## YOUR INSTRUCTIONS
Rewrite as a numbered list the part of the rows that opens with the line containing "Viewport: 660px width, 651px" and closes with the line containing "coord(33,201)", omitting any blank lines.

## WORKING DATA
########################################

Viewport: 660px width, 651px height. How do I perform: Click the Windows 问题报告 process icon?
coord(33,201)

########################################

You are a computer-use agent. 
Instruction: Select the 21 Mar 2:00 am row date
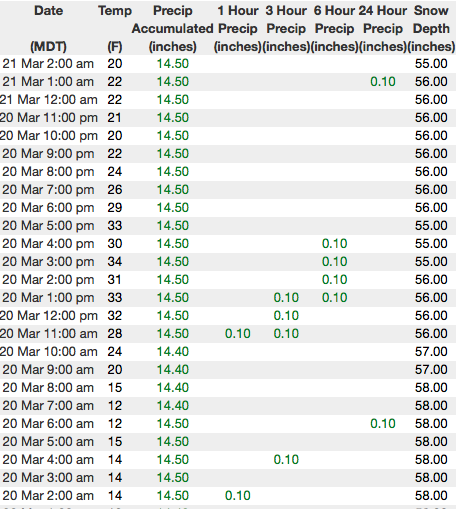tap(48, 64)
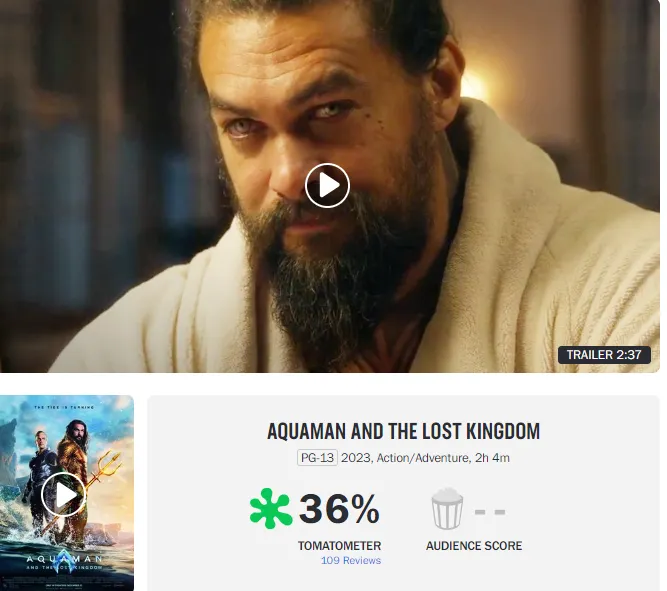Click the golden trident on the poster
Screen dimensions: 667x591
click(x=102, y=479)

########################################

## RESPONSE TO THIS EXERCISE
1. Viewport: 660px width, 651px height. How do I perform: Click the Windows 问题报告 process icon?
2. coord(33,201)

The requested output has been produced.